Aksonun sinaps boşluğunda sonlanan ucuna sinaptik yumru denir. Bu bölgelerde nörotransmitter maddeleri taşıyan ve sinaptik kesecik olarak tanımlanan çok sayıda küçük kesecikler bulunur. Nörotransmitter maddeler asetilkolin, noradrenalin, dopamin, serotonin, histamin gibi kimyasal maddelerdir.

Synapse and Neuron. Cells sending electrical chemical signals stock photography

impuls sinaptik yumruya ulaştığında buradaki sinaptik keseciklerden salgılanan nörotransmitter maddeler sinaps boşluğuna dökülür. Nörotransmitter maddeler, hücrenin dendrit zarında bulunan reseptörlere bağlanarak impuls oluşumunu başlatır. Sinir hücresinin dendritinde kimyasal uyarıyla başlayan impuls, akson boyunca elektriksel ve kimyasal değişimlerle ilerleyerek ya komşu sinir hücresine ya da hedef organa ait hücreye ulaşır. İmpuls hedef organa ulaşmış ise tepki oluşur.

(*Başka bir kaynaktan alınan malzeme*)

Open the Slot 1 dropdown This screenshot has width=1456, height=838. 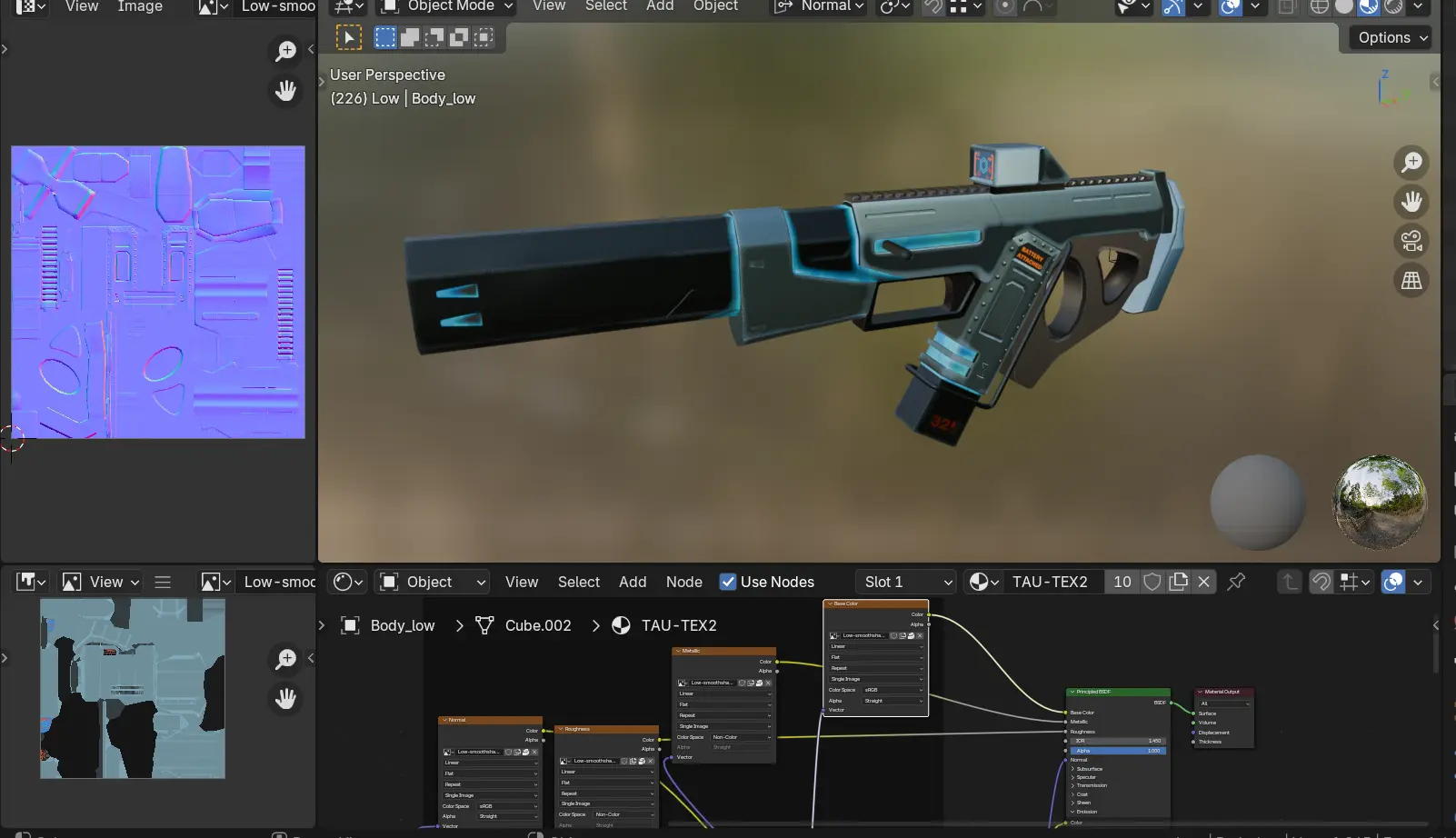click(x=906, y=582)
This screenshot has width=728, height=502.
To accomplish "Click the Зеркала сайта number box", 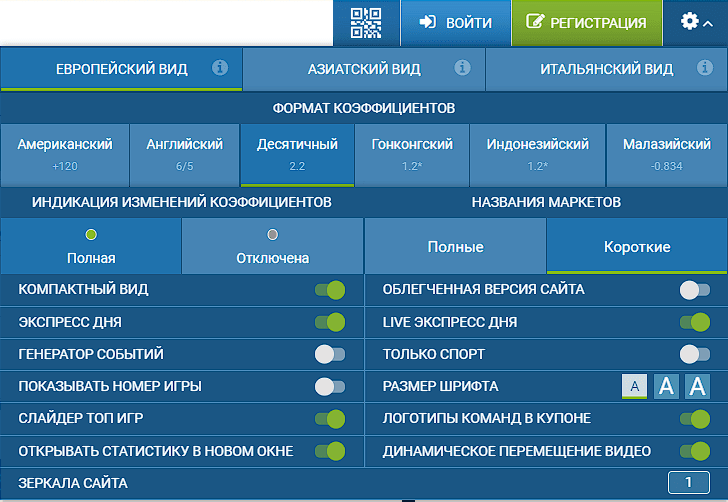I will (688, 483).
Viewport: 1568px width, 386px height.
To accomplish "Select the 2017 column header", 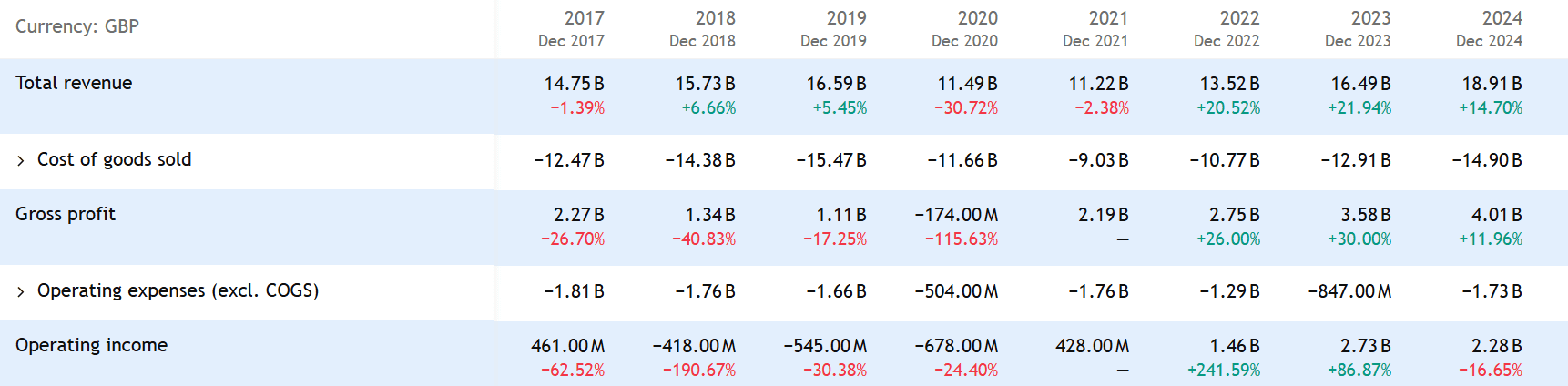I will (584, 18).
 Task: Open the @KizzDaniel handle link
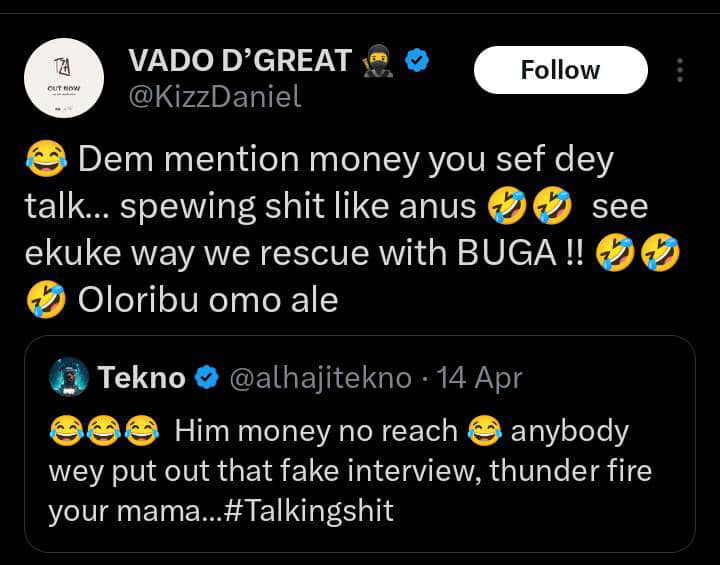click(x=215, y=98)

impulsun sinapstan geçişi kimyasal yolla olduğundan aksondan geçişinden daha yavaştır. Sinapslar impulsların ilk değerlendirme ve kontrol yerleridir. Sinapsa ulaşan her impuls diğer sinir hücresine geçemez. Değişik sinapslarda değişik boyutlarda direnç görülür. Buna sinaptik direnç denir. Bu olay, sinir sistemi içinde impulsun hangi yönde taşınacağını belirler. Böylece organizma gereksiz şekilde uyarilmamış olur. Örneğin, parmağımıza iğne battığında sadece kolumuzu hareket ettiren kaslar uyarılır ve elimizi çekeriz. Tüm vücut bu olaya tepki vermez. Sinaptik direncin gücü, sinir impulslarıyla ayarlanır.

Bir impuls, diğer impulsun etkisini yok ediyorsa engelleme, gücünü artırıyorsa kolaylaştırma olarak adlandırılır. Bu iki işlem vücudun çalışmasını ayarlayan önemli bir özelliktir. Örneğin, bir kasın kasilması kolaylaştırma ile gerçekleşirken gevşemesi impulsun yok edilmesiyle yani engelleme ile olur. Engelleme ve kolaylaştırma sadece sinapslarda görülür. Bunlar aynı zamanda insanın zekâ, bellek ve öğrenme mekanizmalarının temelini oluşturur. Sinapslardaki nörotransmitter maddeler işlevleri bittiğinde enzimlerle parçalanarak etkisiz hâle getirilir.